A Writer’s Life Q&A, typically held the first Tuesday of every month (April 2, May 7), is an informal discussion group – high school age and up – welcoming writers of all skill levels to chat about the writing life and ask questions of the group. Future sessions are expected to include guest speakers and cover topics such as submitting to an agent/publisher, writing a picture book, expressing life through personal essays, developing settings/characters, news writing and other venues.

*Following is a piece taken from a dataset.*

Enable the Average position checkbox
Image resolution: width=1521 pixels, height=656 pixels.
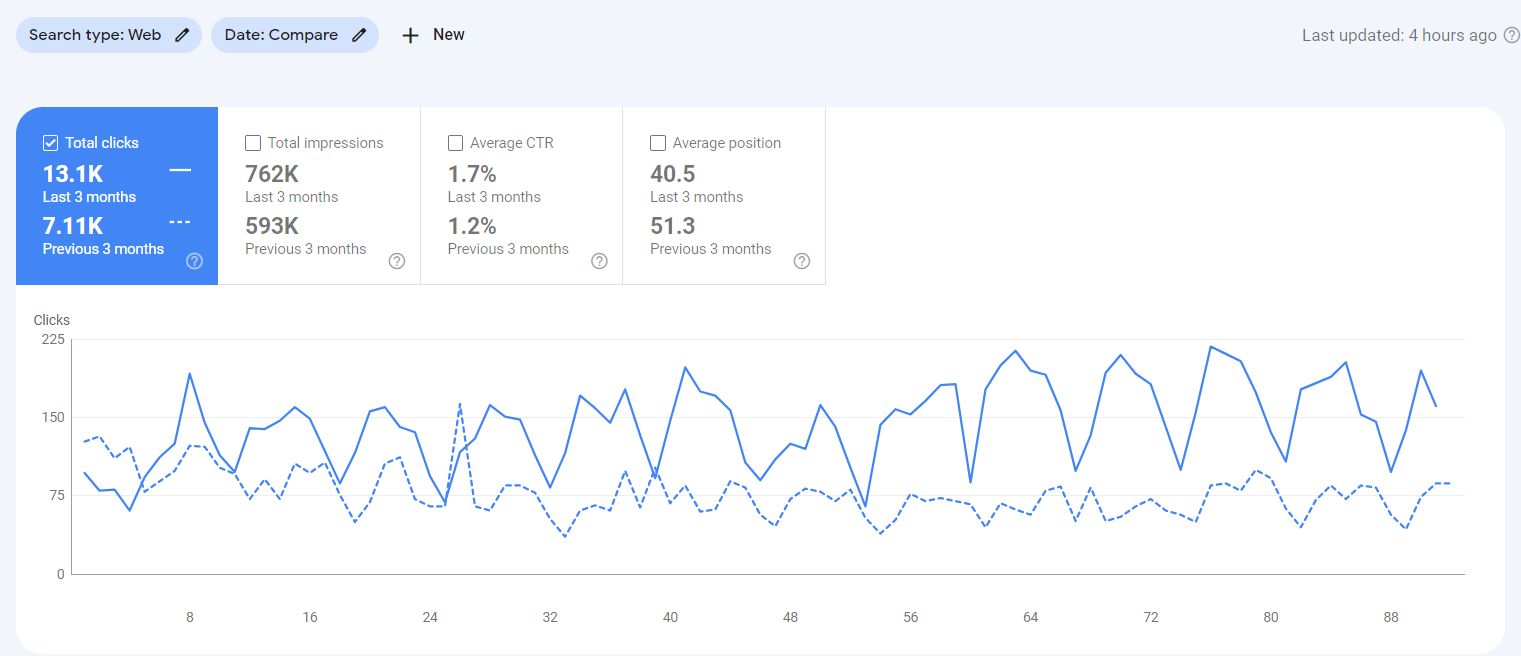(657, 143)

Haas indicated she struggled to find other area writers upon moving to Lakeside in spring of 2018. She spends much of her spare time writing children’s fiction, of which she’s loved for decades thanks to “Some Pig” named Wilbur of E.B. White’s “Charlotte’s Web.” A new library card was a must, of course, and, in November, she initiated a library critique group for writers with active writing projects.

The Writers Wanted Critique Group, typically held the second Tuesday of the month (April 9, May 14), is a structured, participatory peer group for writers, 18 and older, interested in giving and receiving critique on existing works-in-progress. Whether one is writing a novel or picture book or perfecting a personal essay for magazine submission, the peer critique offers a unique opportunity for a second set of eyes.

Over the past several months, an eclectic mix of newsletter writers, novelists, picture book storytellers and essayists have provided feedback for each other. Participants bring up to six pages of a single project, double-spaced, for peer review.

“I’m making my first attempt at writing fiction since high school,” said Dan Moulten, a critique member. “Professionally, I’ve done a lot of technical writing, which is very dry and stiff by nature. Fiction needs to be just the opposite. The honest feedback I’ve received from the group has really helped with that transition … and I like the different perspectives.”

Haas, who was a member of a Western PA Society of Children’s Writers and Illustrators (SCBWI) writing critique group for over 15 years, sees tangible value in seeking out other writers.

“Putting my manuscript in front of my peers or talking about my failures and successes is incredibly helpful,” said Haas. “Having critique partners, in the past, taught me so much. I wouldn’t be the writer I am now without that support. No one understands a writer quite like another writer.”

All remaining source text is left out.